* Task to complete: Copy out exactly, from the entries that follow, the line holding "Image resolution: width=1146", the line holding "Click the Notcoin logo icon", and all lines between them, but no pictures.

* Materials provided:
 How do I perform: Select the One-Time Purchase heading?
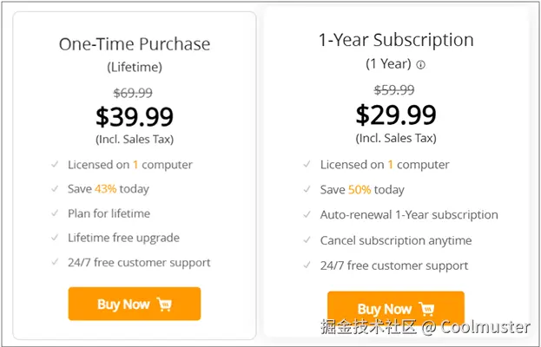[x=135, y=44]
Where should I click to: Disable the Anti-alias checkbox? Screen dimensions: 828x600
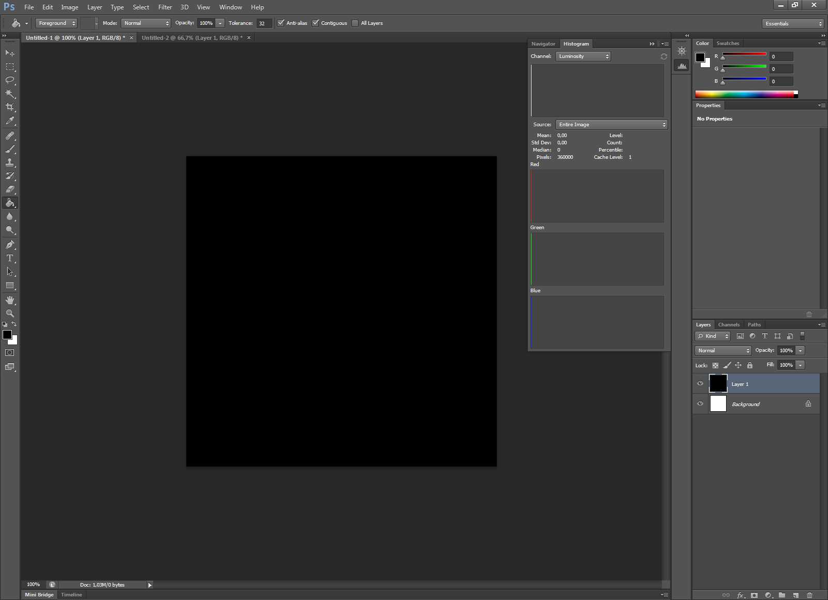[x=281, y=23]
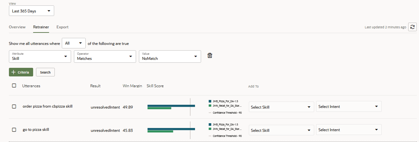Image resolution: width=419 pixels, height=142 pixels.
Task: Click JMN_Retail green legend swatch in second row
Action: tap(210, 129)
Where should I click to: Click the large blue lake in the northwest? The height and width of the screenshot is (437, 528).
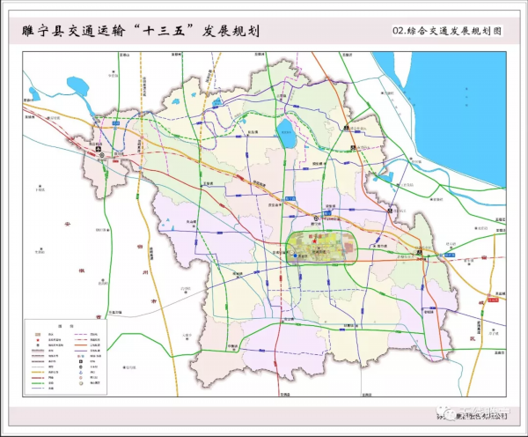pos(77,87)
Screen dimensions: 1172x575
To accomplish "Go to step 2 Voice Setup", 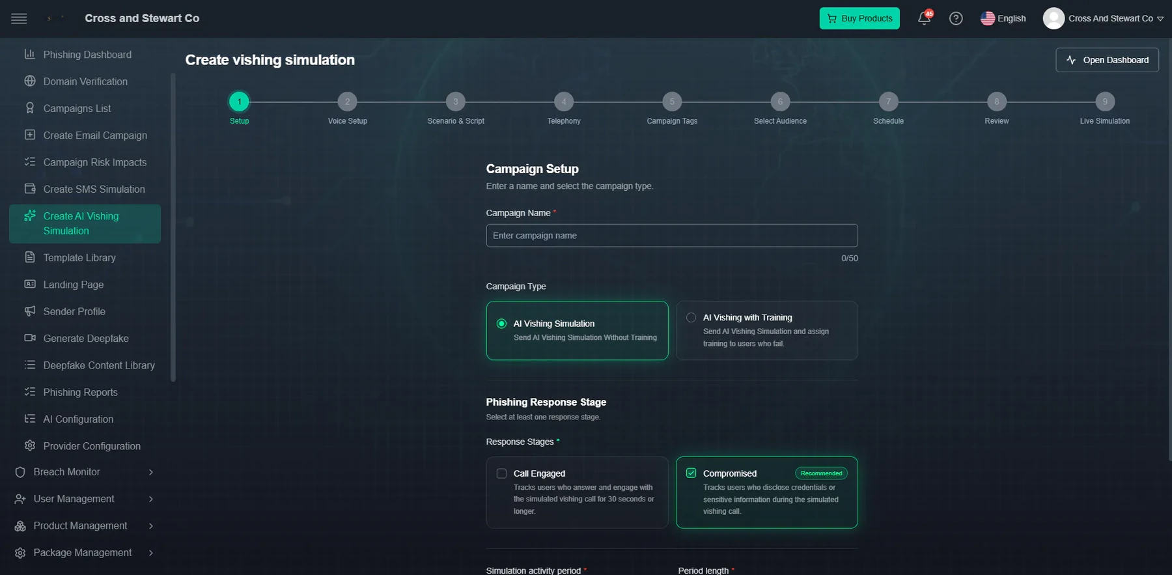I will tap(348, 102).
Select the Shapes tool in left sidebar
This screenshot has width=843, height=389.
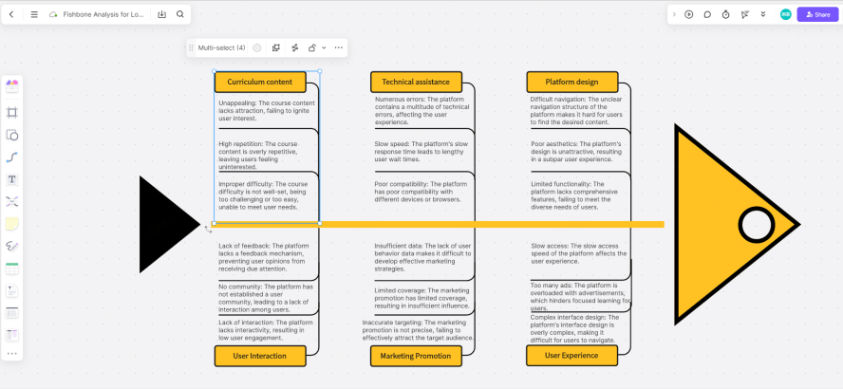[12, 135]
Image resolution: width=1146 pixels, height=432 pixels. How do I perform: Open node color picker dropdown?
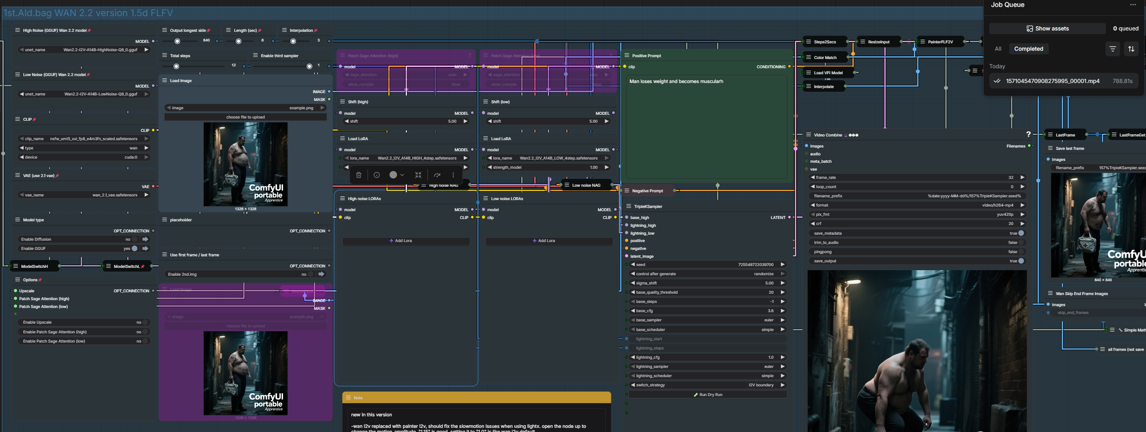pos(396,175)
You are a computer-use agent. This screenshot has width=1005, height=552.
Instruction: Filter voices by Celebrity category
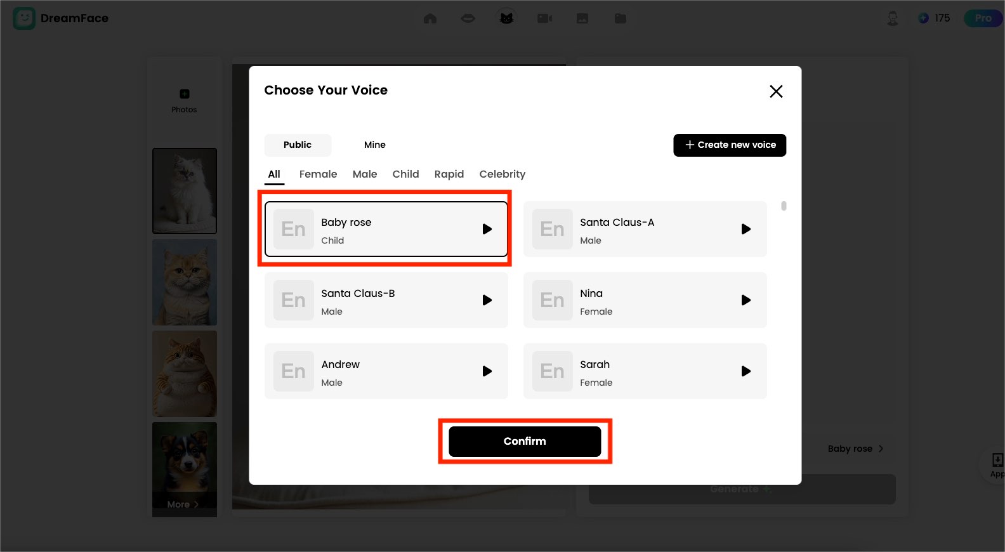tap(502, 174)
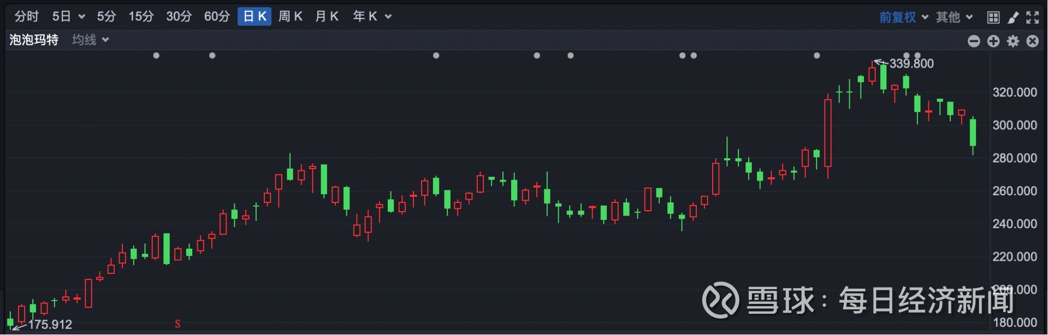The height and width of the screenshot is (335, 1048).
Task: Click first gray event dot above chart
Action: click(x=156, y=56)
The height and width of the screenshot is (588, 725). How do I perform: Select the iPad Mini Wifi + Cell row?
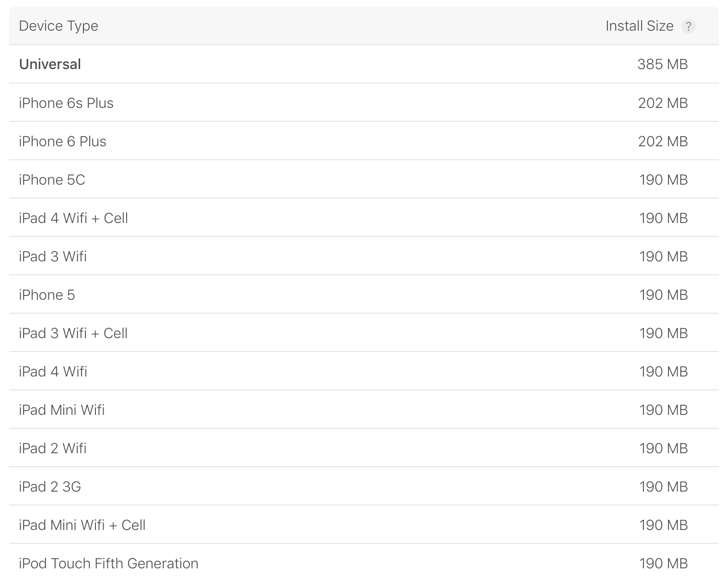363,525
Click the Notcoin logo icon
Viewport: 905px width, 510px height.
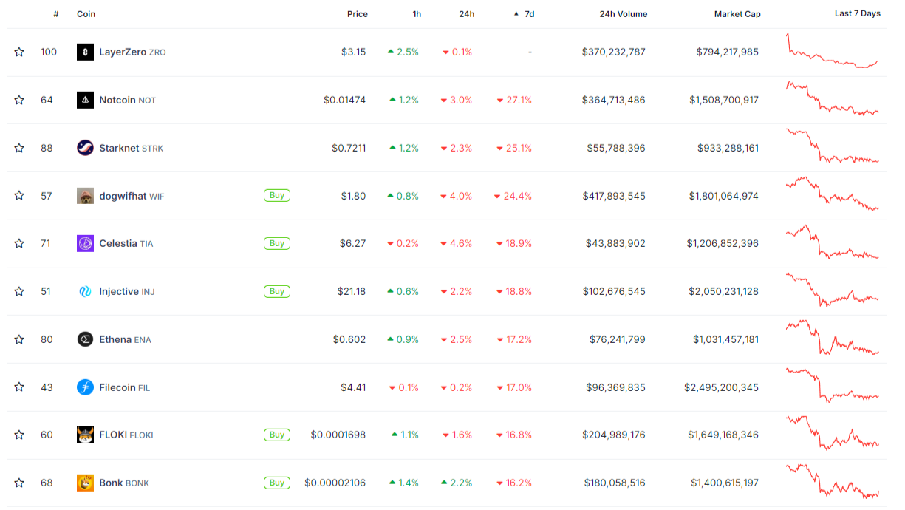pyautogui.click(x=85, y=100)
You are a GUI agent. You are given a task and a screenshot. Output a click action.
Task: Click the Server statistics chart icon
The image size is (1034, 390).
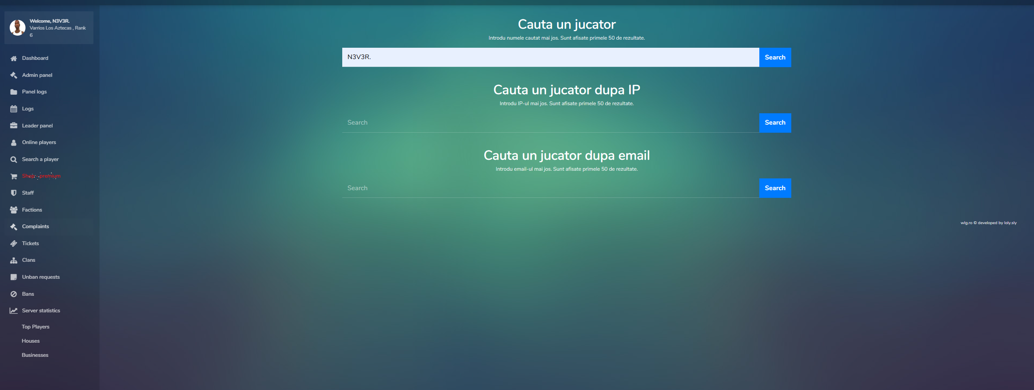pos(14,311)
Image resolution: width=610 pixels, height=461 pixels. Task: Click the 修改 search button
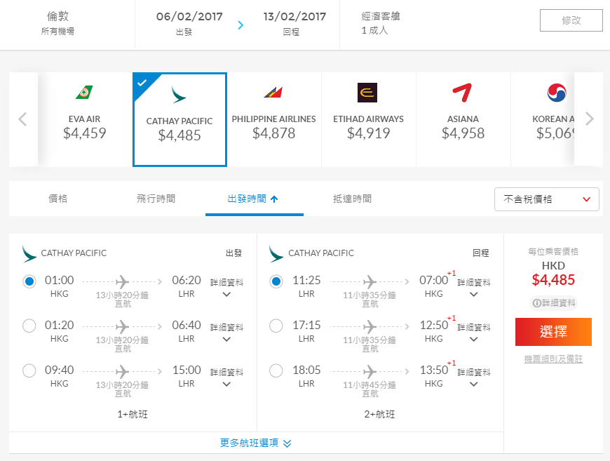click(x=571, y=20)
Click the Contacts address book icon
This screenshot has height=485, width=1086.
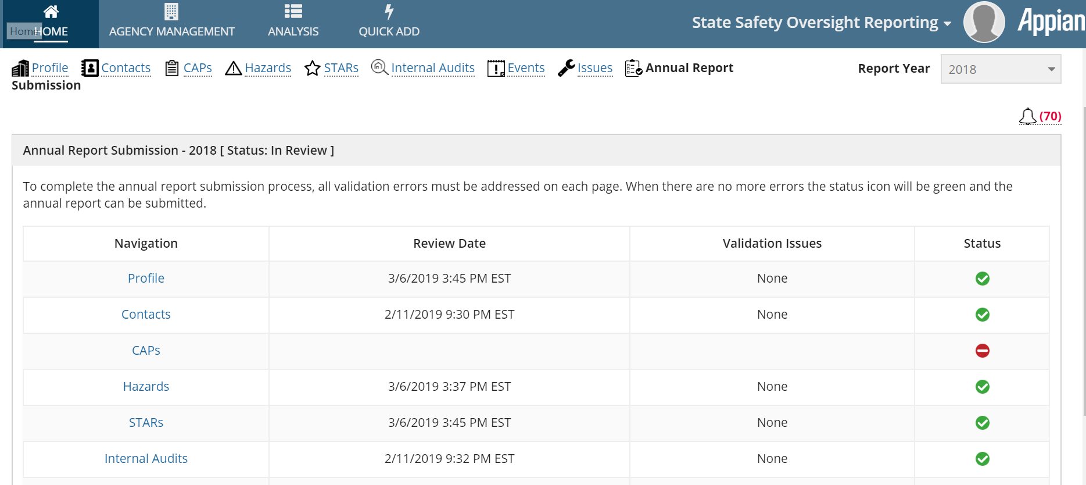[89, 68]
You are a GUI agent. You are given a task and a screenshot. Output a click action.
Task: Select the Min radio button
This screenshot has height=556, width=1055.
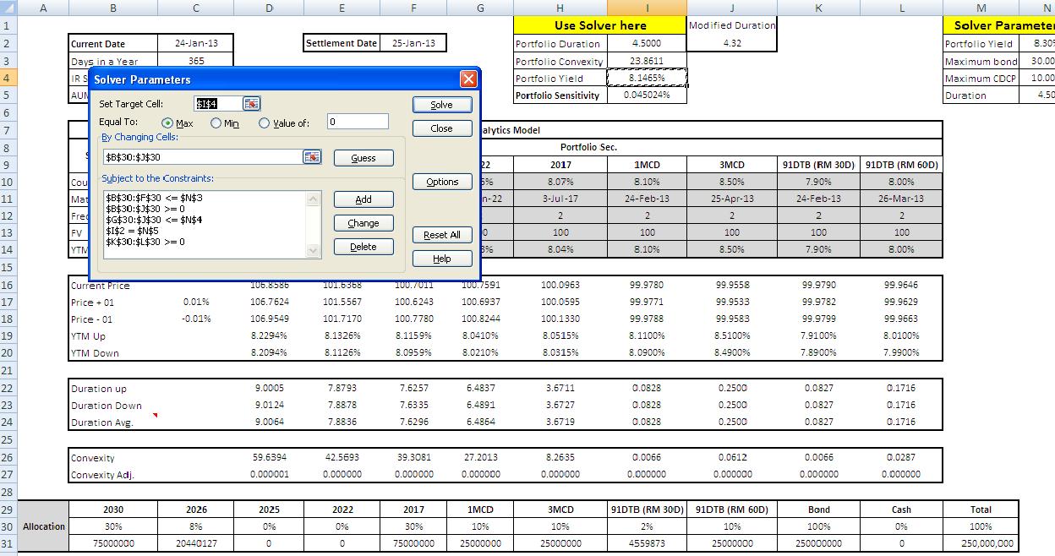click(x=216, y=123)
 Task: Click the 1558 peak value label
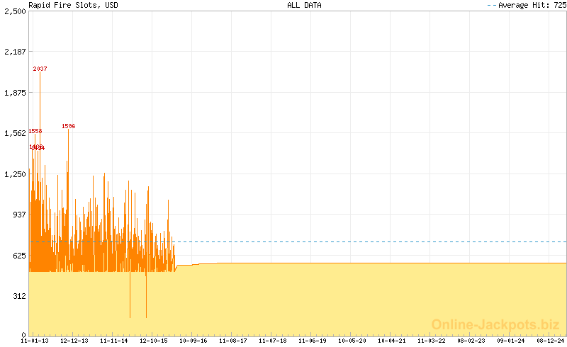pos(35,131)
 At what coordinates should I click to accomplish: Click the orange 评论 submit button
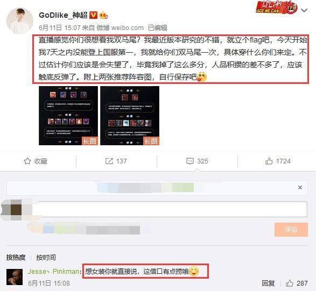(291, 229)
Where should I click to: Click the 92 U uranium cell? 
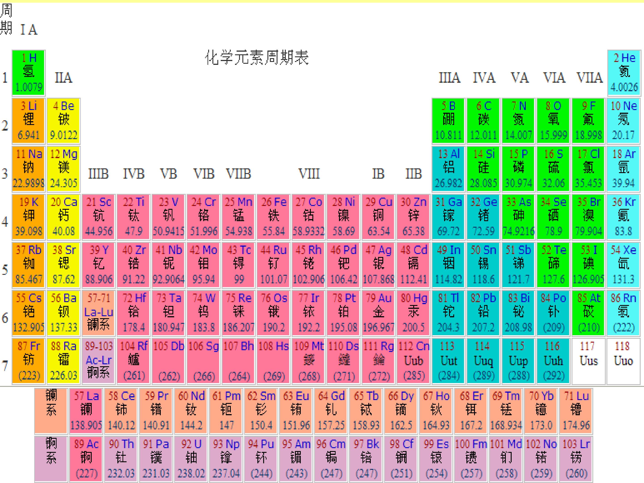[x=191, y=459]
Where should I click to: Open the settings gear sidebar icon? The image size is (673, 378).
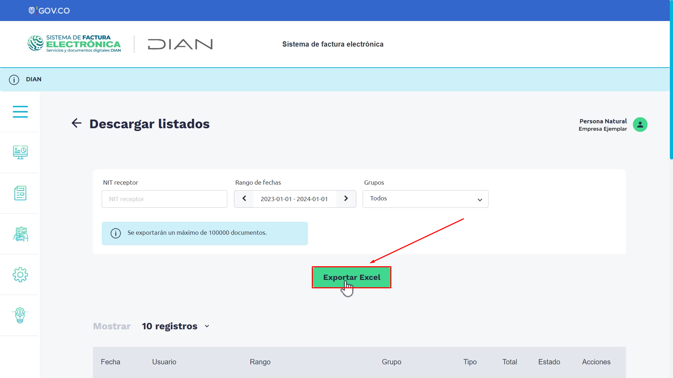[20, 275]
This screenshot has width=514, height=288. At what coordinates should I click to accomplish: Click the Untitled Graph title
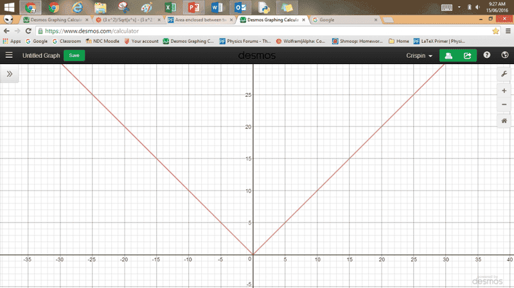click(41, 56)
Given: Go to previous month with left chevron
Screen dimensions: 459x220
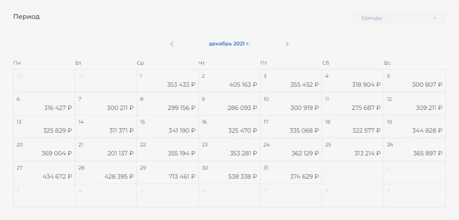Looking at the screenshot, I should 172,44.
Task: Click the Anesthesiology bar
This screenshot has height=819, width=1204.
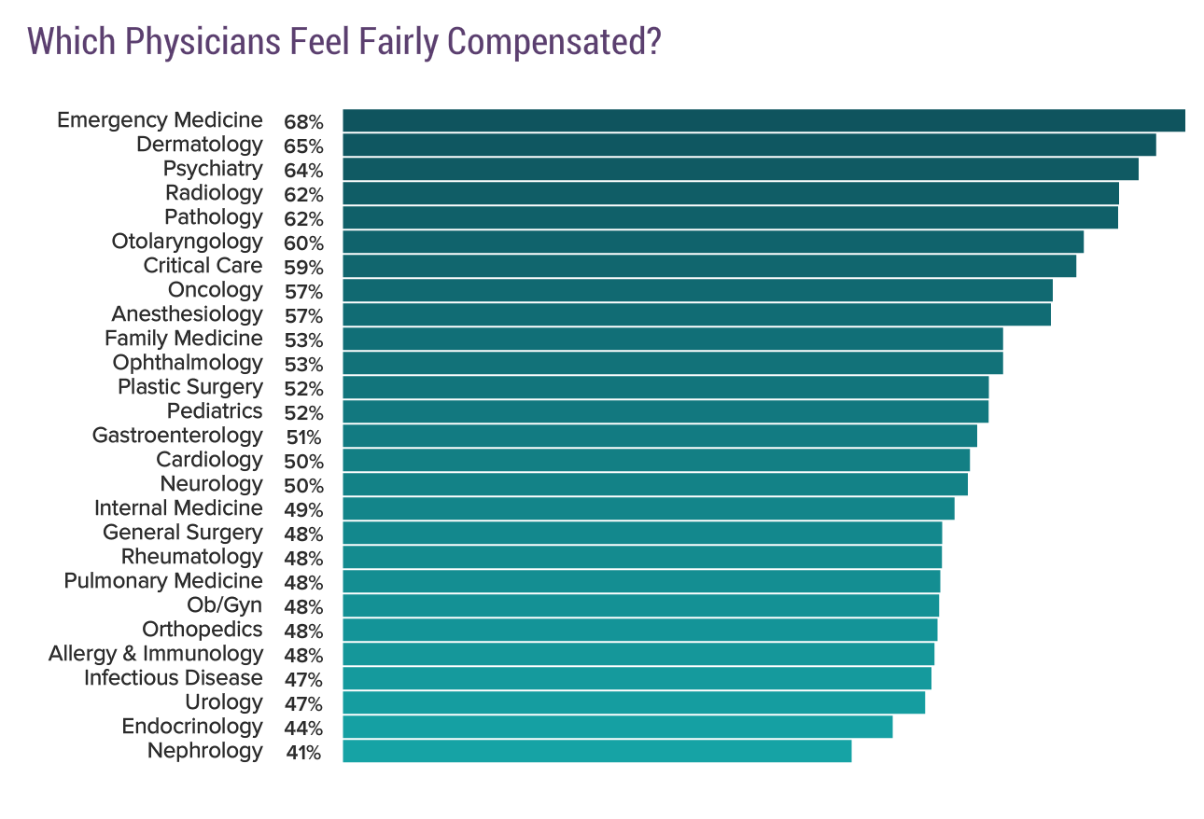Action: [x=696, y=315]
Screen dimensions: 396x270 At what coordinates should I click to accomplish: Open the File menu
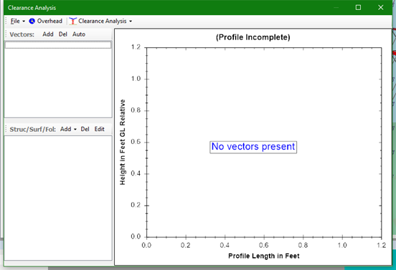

* Written answer:
Image resolution: width=1146 pixels, height=432 pixels. How do I perform: Open node color picker dropdown?
pos(396,175)
You are a computer-use agent. This screenshot has width=1005, height=552.
Instruction: Filter voices by Celebrity category
tap(502, 174)
The height and width of the screenshot is (335, 1048).
Task: Click first gray event dot above chart
Action: click(x=156, y=56)
The height and width of the screenshot is (588, 725). How do I perform: Select the iPad Mini Wifi + Cell row?
363,525
Click the Notcoin logo icon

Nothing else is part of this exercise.